Launching today, the briefing papers are part of an ongoing series of thought leadership designed to enhance climate competence and steward climate action by board directors across the globe, helping to educate and get chairpersons and their boards up to speed on stakeholder response, risk assessments and alternative decarbonization pathways:

  • The Chairperson’s Insights into Climate Action: Highlights from interviews with chairpersons provides a summary of highlights from interviews with 16 members of the World Economic Forum's Community of Chairpersons on the topic of climate action. It explores key issues and best practices for board members across strategy, risk and opportunity, stakeholders, board competence and operations in relation to climate. It provides perspectives on a number of complex questions covered during the interviews, and encourages chairpersons globally to ask these questions of themselves and their boards.

SOURCE MATERIAL
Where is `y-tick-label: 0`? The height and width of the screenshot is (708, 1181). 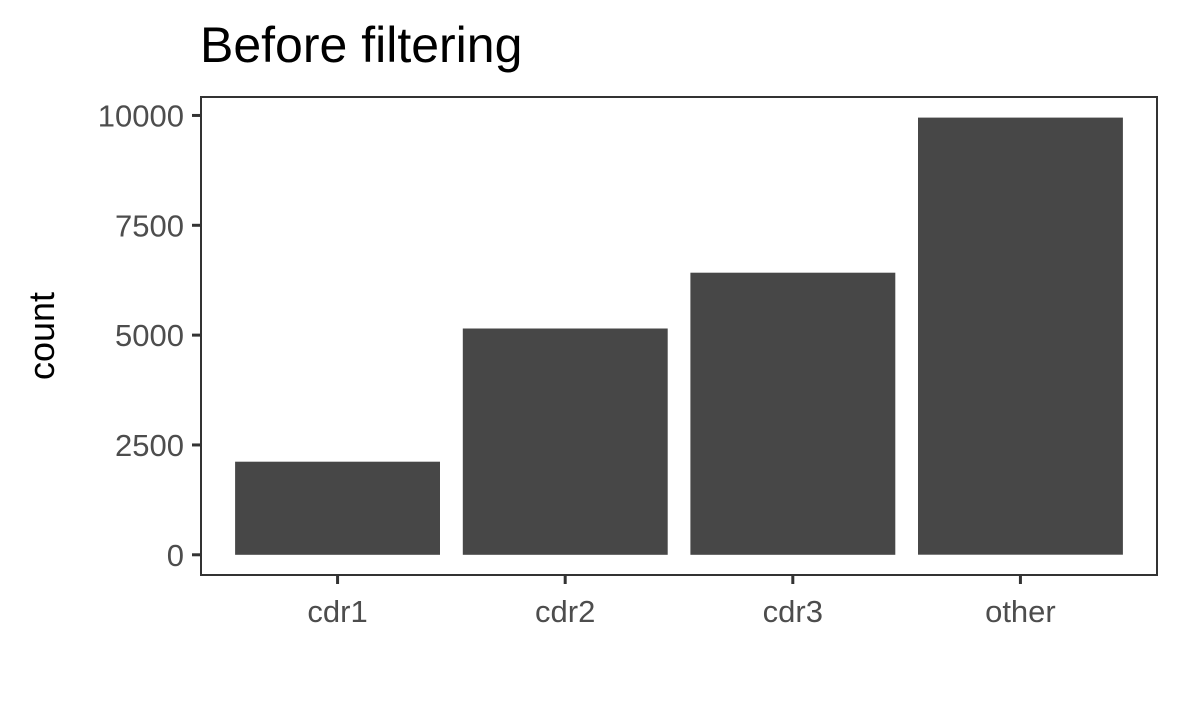 y-tick-label: 0 is located at coordinates (176, 556).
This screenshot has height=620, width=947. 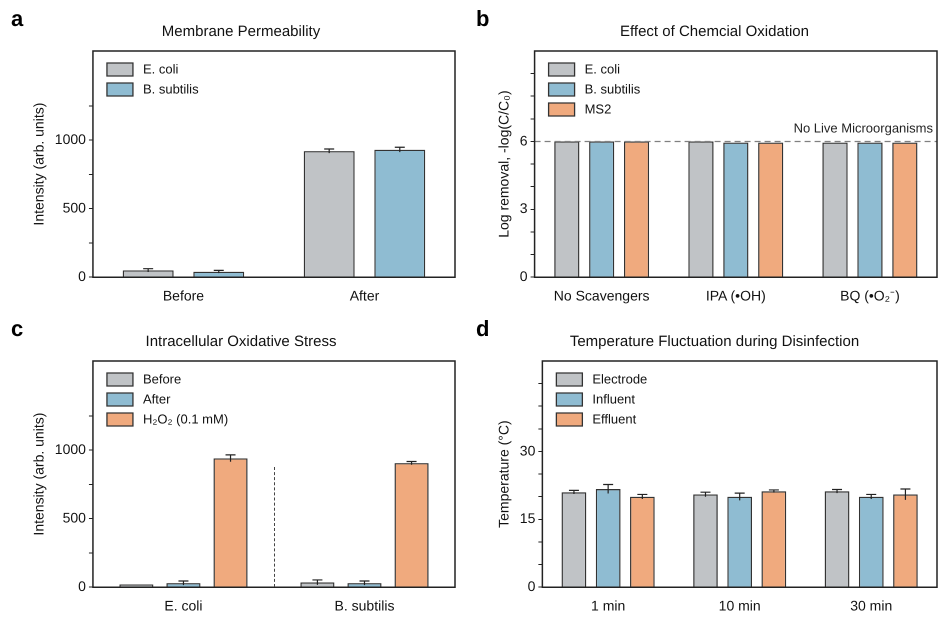 What do you see at coordinates (528, 518) in the screenshot?
I see `y-tick-label: 15` at bounding box center [528, 518].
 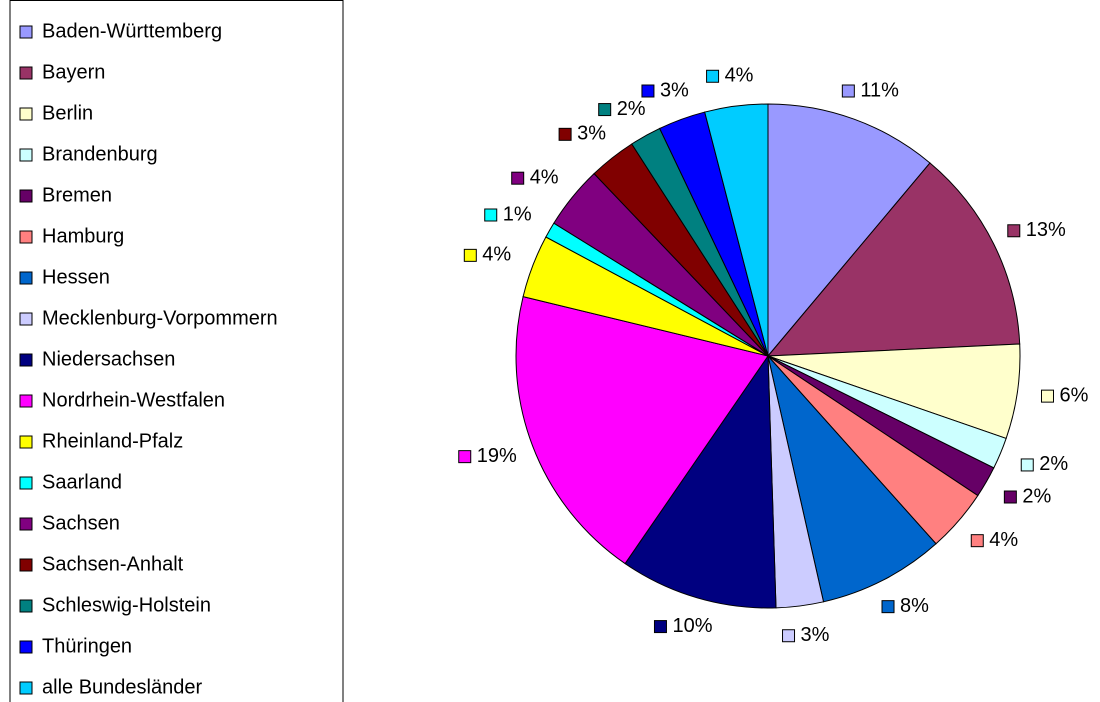 I want to click on data-label: 11%, so click(x=880, y=90).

REQUIRED ACTIONS
- 1) Using the passage on the climate briefing papers, answer each question below on its own line.
(a) How many members of the World Economic Forum's Community of Chairpersons were interviewed?
(b) On which three matters are the papers meant to bring chairpersons and their boards up to speed?
(c) Across which areas does the summary explore key issues and best practices?
- 2) Decide whether each statement below agrees with the passage on the climate briefing papers. Answer yes or no, and quote the words that decide it.
(a) The briefing papers are a single, stand-alone publication.
(b) The summary draws on interviews with 16 members of the World Economic Forum's Community of Chairpersons.
(c) The summary advises chairpersons not to raise the interview questions with their boards.
- 3) Pick up the passage on the climate briefing papers after its final sentence and continue it.

RESULTS OF THE TASKS
- 1)
(a) 16 members.
(b) Stakeholder response, risk assessments and alternative decarbonization pathways.
(c) Strategy, risk and opportunity, stakeholders, board competence and operations in relation to climate.

- 2)
(a) No: "part of an ongoing series of thought leadership"
(b) Yes: "interviews with 16 members of the World Economic Forum's Community of Chairpersons"
(c) No: "encourages chairpersons globally to ask these questions of themselves and their boards"

- 3)
  • The Chairperson’s Guide to Climate Stakeholders: Understanding how key groups are responding today and how they might respond tomorrow puts a spotlight on how key stakeholder groups are responding to climate change and how they might respond in the future. Chairpersons must be cognizant of the various economic and existential risks presented by stakeholder reactions to climate. The guide provides tools for chairpersons to consider in high-impact reaction scenarios to their company’s operations and gain a deeper understanding of how stakeholders influence each other. The paper helps navigate the complexities presented by a diverse stakeholder network and highlights the short-term trade-offs that boards will need to make.
  • The Chairperson’s Guide to Decarbonization: Understanding the decarbonization roadmap focuses on the role of chairpersons and boards in developing a robust climate mitigation strategy. The paper informs chairpersons of the foundational knowledge for why businesses must address climate change and provides a roadmap to thriving in a low-carbon economy. Drawing on global case studies, the guide demonstrates the threats of not taking climate action, and the opportunities of embedding climate within company strategy.

I encourage board directors to share these resources with their networks, and to get involved with their local Climate Governance Initiative chapters.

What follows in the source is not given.